Children’s programming is indeed very underexplored when it comes to the translation of metaphors, and that is in a way extraordinary. The playfulness of animated children’s movies allows for a multitude of metaphors, wordplay and even visualised figures of speech, which are not always very easy to render in a foreign language, as these images are often culture-bound (Lakoff & Johnson 1980: 257). There might also be a clash of translation norms, as metaphors are regularly retained if possible (Tirkkonen-Condit 2001)), and this may be at odds with the pedagogical norm of children’s literature (Nikolajeva 2004). Still, stylistics and multimodality in children’s literature have been studied as a means of children’s meaning-making process (Epstein 2012; Campagnaro 2015). It thus makes sense to view audiovisual translation (AVT) of children’s movies through this lens. The picture is even more complex, however, as different modes of AVT have different conditions and constraints to grapple with. For subtitling, it is a matter of limited space and time, the shift from speech to writing, and the interaction with the other modes of the polysemiotic text, including the audible original dialogue. For dubbing, the preferred AVT mode for this sort of content, the issue of synchronization and the substituting dialogue is added to the mix (Chaume Varela 2012).

This study explores these complexities by investigating the dubbing and subtitling of metaphors in two films starring that silly soaked submersible SpongeBob Squarepants (Hillenburg & Osborne 2004/Hill 2020). It seeks to find out whether metaphors are treated differently in AVT than in traditional forms of translation.
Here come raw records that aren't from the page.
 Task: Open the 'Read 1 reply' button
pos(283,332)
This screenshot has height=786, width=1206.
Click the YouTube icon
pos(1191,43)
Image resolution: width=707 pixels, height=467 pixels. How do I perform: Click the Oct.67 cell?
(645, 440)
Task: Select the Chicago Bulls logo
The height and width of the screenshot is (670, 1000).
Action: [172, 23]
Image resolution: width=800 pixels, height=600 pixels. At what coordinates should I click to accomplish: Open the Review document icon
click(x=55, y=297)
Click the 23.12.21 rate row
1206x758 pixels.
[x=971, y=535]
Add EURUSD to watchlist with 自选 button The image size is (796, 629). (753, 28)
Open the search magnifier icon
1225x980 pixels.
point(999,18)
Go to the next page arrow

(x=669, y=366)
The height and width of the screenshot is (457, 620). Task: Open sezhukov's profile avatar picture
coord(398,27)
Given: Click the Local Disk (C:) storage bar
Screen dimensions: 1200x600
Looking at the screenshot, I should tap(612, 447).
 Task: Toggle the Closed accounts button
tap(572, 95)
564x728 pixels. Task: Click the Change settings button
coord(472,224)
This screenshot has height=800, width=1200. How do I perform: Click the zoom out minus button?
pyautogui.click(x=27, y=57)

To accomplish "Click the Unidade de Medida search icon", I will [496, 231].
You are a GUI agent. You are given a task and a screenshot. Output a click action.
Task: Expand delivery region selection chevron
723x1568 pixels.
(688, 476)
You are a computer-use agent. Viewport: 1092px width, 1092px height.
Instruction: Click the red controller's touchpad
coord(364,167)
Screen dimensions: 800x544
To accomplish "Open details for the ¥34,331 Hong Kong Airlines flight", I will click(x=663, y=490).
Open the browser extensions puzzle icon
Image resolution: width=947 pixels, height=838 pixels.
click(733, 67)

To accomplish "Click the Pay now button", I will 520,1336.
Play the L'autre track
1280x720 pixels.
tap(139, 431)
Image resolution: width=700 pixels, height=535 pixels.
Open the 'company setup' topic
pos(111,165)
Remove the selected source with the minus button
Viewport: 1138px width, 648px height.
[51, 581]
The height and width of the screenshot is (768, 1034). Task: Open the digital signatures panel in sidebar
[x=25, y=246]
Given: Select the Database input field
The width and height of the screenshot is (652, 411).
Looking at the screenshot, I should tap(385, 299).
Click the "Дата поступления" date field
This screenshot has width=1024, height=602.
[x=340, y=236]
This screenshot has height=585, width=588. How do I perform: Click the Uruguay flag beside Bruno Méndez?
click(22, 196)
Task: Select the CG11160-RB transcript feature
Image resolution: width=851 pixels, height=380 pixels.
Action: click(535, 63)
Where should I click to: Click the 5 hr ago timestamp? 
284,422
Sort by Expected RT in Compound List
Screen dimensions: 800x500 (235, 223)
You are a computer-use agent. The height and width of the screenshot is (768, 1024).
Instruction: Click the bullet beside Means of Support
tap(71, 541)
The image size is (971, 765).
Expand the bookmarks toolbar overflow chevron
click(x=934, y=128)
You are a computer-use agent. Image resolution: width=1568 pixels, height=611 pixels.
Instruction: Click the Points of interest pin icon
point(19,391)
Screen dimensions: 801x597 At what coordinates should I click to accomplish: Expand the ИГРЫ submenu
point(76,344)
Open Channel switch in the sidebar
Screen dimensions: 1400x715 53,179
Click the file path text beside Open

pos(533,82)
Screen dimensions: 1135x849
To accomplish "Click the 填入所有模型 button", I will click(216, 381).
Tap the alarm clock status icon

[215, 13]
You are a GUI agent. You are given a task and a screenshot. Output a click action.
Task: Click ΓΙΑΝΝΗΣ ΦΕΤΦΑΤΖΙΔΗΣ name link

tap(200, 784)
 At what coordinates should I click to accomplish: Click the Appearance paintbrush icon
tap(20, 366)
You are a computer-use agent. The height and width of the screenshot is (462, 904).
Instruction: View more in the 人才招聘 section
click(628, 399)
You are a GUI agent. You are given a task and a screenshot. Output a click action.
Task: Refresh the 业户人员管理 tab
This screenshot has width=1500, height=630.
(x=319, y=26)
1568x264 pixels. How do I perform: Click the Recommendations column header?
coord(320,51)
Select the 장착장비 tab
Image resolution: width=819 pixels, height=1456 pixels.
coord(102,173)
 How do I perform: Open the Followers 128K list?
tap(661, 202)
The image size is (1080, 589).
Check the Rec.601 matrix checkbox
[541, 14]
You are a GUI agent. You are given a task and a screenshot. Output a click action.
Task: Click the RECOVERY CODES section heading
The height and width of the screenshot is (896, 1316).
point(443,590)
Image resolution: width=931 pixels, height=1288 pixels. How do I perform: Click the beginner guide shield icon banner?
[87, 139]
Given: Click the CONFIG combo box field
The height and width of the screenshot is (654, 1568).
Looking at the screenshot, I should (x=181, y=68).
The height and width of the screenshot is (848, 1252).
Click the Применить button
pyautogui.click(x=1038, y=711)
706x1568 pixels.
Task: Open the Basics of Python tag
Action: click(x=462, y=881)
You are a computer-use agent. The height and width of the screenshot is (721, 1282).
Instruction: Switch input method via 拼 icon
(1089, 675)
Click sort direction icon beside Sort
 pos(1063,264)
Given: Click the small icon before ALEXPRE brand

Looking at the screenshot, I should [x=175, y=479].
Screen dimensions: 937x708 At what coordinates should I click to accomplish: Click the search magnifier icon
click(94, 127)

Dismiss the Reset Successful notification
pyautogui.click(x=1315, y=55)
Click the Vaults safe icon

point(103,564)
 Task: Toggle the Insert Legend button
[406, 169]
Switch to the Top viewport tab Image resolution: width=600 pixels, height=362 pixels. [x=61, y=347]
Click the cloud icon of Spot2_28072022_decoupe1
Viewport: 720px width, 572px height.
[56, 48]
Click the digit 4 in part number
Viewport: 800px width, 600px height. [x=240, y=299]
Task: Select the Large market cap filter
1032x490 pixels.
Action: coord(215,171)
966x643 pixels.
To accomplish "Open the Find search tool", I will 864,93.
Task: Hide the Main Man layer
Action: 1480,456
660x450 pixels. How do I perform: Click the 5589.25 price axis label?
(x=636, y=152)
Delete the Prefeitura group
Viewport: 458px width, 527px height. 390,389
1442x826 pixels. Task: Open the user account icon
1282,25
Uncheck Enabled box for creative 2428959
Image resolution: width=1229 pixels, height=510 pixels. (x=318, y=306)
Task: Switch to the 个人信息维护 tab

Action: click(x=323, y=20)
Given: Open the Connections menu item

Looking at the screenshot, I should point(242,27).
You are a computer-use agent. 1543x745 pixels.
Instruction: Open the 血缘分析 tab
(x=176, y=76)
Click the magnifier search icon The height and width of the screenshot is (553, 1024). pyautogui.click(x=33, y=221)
More specifically, it investigates whether subtitlers and dubbers are aware of transculturality (Pedersen 2011) in relation to translating metaphors, and if different types of metaphors are handled differently. Finally, the study investigates whether there are differences in how metaphors are rendered in the two different modes. The results show that audiovisual translators are indeed aware of transculturality and they treat different types differently depending on how entrenched and complex they are. There are also differences between how dubbers and subtitlers render metaphors; difference which might very well stem from the differences between the additive nature of subtitling and the substitutive nature of dubbing. Finally, the polysemiotic influence, not least from the visual channels, makes translation of metaphors different from how metaphors are rendered in other kinds of translation.